海のジグソーピース No.213 <気候変動と海―パリ協定の1.5℃目標の意味> [2021年04月14日(Wed)]

「カルボナード火山島が、いま爆発したら、この気候を変えるくらいの炭酸ガスを噴くでしょうか。」
「それはぼくも計算した。あれがいま爆発すれば、ガスはすぐ大循環の上層の風にまじって地球全体を包むだろう。そして下層の空気や地表からの熱の放散を防ぎ、地球全体を平均で五度ぐらいあたたかにするだろうと思う。」
「先生、あれをいますぐ噴かせられないでしょうか。」

 これは、宮沢賢治が1932年に発表した童話『グスコーブドリの伝記』(書肆パンセ)の一節です。当時の東北地方は冷害が課題となっており、賢治は人為的に二酸化炭素を増やすことで温暖化できないか考えていたそうです(※1)。温室効果の研究は、19世紀のはじめにフランスの物理学者フーリエの仮説から始まったもので、20世紀には理論としては成熟していましたが、それを賢治が知っていて、童話の題材にしていたことは驚きでもあります。
 
 宮沢賢治の時代から100年近くが経とうとしている現在、地球の平均気温は産業革命前と比べて、すでに1℃ほど上昇していると言われています。そして、「2℃より十分低く保つとともに、1.5℃に抑える努力を追求する」というパリ協定が定める目標を達成するためには、更に意欲的な排出削減努力が必要となっています。地球温暖化は海洋環境にも大きな影響を与え、IPCCの最近の特別報告書では、例えばサンゴ礁について1.5℃の上昇で生息域の70−90%が減少、2℃では99%が減少と示されています。

 ここまで読んでいただいた読者のなかには、1日のうちに10℃くらい気温が変動することも多いのに、なぜ1.5℃や2℃の気温上昇が大変なのか。という疑問を持つ方も多いかと思います。むしろ、賢治の示した「五度」のほうが、より温暖化したと実感する数字ではないでしょうか。そこで、過去の例として、日本の夏季平均気温の推移を示したグラフを以下に示して、実際の状況を紹介したいと思います。


 このグラフより、赤線で示した平均的な気温は上昇を続けていることが分かります。
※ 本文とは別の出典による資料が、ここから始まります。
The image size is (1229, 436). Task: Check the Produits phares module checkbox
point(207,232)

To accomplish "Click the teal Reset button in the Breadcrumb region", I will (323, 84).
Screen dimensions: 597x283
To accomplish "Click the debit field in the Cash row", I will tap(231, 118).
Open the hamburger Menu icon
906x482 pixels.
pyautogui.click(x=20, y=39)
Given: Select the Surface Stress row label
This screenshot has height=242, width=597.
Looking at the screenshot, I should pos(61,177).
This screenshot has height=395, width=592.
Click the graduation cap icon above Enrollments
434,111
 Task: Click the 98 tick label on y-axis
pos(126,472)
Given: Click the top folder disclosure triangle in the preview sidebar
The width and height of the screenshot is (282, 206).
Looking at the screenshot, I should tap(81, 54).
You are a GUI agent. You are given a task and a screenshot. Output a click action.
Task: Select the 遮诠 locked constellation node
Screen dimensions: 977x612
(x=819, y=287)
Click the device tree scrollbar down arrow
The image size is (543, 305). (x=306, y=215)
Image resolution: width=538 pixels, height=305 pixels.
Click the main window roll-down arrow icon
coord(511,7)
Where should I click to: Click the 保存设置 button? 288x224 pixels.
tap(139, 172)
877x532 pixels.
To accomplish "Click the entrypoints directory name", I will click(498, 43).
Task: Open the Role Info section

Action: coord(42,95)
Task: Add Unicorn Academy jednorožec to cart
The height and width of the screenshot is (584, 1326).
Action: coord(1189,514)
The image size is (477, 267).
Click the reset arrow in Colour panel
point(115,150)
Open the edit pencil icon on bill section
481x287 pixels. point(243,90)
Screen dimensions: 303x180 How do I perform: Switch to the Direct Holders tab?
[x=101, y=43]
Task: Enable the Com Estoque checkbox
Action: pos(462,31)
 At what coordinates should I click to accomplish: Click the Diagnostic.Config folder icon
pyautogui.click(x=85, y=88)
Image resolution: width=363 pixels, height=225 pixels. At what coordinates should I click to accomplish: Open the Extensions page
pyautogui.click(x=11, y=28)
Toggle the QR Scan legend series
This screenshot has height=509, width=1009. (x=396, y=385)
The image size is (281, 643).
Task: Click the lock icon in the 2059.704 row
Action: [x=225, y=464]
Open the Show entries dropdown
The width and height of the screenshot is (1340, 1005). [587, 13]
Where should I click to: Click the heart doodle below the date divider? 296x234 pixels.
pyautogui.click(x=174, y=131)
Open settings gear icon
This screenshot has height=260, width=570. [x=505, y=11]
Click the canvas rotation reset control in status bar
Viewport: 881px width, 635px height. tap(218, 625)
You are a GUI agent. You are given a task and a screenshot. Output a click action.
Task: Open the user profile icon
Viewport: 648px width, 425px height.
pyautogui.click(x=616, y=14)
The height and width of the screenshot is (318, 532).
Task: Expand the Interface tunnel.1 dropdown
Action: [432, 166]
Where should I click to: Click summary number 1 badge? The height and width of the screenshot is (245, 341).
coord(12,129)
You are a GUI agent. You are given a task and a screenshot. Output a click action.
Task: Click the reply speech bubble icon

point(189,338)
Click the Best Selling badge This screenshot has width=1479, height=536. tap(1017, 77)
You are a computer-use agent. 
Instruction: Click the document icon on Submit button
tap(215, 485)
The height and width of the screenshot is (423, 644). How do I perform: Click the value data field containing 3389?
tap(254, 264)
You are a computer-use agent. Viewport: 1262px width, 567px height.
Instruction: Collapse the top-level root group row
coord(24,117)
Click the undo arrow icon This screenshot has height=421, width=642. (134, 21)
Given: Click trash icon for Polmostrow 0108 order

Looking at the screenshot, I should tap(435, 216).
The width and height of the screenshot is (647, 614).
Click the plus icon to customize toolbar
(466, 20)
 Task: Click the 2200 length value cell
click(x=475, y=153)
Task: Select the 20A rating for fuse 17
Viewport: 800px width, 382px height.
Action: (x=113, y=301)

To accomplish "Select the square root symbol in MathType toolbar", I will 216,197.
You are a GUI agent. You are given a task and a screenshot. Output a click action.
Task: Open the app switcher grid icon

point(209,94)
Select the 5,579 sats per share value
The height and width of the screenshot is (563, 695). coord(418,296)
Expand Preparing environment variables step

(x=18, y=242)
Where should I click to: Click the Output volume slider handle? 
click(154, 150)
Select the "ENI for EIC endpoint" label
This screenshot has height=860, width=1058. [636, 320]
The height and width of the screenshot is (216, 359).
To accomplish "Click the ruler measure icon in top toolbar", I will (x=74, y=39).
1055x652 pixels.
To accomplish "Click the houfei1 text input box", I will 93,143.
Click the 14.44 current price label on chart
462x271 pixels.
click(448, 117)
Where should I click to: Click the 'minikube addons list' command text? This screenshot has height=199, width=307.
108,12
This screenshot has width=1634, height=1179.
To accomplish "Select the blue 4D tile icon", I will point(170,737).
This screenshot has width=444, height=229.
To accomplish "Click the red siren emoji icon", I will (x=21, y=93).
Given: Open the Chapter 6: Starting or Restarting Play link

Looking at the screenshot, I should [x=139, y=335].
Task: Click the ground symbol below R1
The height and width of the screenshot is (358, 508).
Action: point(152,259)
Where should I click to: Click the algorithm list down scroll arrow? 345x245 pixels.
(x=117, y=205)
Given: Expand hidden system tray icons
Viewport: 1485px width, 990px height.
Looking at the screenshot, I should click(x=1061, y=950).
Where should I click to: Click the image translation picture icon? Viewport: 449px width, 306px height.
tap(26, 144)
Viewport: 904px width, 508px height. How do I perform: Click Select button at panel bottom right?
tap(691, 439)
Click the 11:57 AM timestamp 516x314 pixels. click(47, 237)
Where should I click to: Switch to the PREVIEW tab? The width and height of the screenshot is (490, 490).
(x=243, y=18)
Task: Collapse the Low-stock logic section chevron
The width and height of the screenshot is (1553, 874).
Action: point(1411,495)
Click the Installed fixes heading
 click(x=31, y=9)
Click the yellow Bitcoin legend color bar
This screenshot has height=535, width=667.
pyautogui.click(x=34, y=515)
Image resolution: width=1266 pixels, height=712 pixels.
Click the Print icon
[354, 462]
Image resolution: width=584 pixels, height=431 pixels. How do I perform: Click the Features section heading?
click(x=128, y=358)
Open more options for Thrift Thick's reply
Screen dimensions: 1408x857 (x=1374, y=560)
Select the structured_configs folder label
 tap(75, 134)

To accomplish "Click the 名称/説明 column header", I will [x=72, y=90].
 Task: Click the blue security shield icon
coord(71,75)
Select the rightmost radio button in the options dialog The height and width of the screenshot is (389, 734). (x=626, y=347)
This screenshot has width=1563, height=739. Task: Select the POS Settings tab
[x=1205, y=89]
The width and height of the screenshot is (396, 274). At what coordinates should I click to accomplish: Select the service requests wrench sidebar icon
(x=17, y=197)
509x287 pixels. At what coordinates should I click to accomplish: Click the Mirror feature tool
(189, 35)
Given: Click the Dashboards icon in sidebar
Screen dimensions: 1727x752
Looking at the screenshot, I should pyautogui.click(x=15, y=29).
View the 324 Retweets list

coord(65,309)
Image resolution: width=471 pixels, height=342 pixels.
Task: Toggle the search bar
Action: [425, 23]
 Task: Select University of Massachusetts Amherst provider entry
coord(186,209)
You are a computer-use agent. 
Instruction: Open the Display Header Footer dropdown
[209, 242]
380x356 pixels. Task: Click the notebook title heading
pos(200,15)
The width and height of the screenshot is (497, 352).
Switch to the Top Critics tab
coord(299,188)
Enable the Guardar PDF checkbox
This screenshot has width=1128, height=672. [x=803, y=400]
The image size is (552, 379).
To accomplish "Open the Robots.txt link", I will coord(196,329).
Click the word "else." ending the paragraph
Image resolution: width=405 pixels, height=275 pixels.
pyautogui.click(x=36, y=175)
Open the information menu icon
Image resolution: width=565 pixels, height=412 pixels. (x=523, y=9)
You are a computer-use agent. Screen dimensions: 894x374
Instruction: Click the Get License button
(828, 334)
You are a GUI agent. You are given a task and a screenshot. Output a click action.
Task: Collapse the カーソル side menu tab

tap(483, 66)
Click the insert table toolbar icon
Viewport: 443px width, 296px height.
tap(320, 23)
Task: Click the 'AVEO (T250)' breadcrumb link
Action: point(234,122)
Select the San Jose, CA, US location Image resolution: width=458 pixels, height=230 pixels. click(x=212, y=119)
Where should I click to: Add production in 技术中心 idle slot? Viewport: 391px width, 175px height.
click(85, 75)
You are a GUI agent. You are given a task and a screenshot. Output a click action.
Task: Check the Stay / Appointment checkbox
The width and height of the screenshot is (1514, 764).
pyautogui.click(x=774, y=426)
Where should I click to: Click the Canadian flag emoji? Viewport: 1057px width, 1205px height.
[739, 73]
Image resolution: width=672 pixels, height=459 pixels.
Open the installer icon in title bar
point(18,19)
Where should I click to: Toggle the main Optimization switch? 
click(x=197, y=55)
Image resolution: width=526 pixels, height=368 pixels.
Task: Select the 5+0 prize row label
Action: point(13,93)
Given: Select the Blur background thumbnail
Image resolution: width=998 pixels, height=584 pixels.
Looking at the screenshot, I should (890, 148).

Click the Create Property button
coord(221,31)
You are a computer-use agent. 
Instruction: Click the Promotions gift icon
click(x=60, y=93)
しかし、ここで注目したいのは各年の変動で、特に1993年と1994年に焦点をあてたいと思います。1993年は冷夏となり米不足が社会問題化したことを覚えている方もいるかもしれません。しかし、その際の平均気温の低下をみると平年(赤線)と比べて1.5℃しか低くなっていないのです。更に、猛暑として知られている翌1994年の夏も1℃のみの上昇なのです。わずか1.5℃の平均気温の低下で、日本が米不足になったことを思うと、「平均」というものの怖さを分かって頂けるかと思います。このようにして考えると、パリ協定が掲げる1.5℃や2℃という目標の数字が、如何に大きなものか分かります。

 以前のブログでは、中学校で習う飽和水蒸気に関するクラウジウス―クラペイロンの式から、単純な水蒸気量の変化だけでも、温暖化による降雨の増加を説明できることを紹介しましたが、このように、ひとつのグラフを見るだけで、パリ協定の数値目標の意味を知ることが出来ます。

 日本の気候変動対策は、菅義偉総理大臣が昨年10月の所信表明演説において「2050年までに温室効果ガス排出実質ゼロ」を表明したことで、一気に加速しています。2025年の大阪・関西万博も、「日本の革新的な技術を通じて世界に脱炭素社会の在り方を示す」ことが打ち出されており、海洋政策研究所でも「海の万博」として、海洋からのイノベーションの提案を目指したいと考えています。今月に発行する『海洋白書2021』でも気候変動と海洋についての記事を掲載しており、また、来年発行予定の『海とヒトの関係学』シリーズ(※2)の第5巻では「気候変動と海」をテーマにするなど、気候変動と海洋の問題について、これからも精力的に取り組んでまいります。

※1:実際には噴煙などにより太陽光が遮られるため、『グスコーブドリの伝記』のような火山噴火の場合には、地球は寒冷化すると考えられています。
※2:『海とヒトの関係学」シリーズでは、第4巻『疫病と海』を2021年3月に発行しました。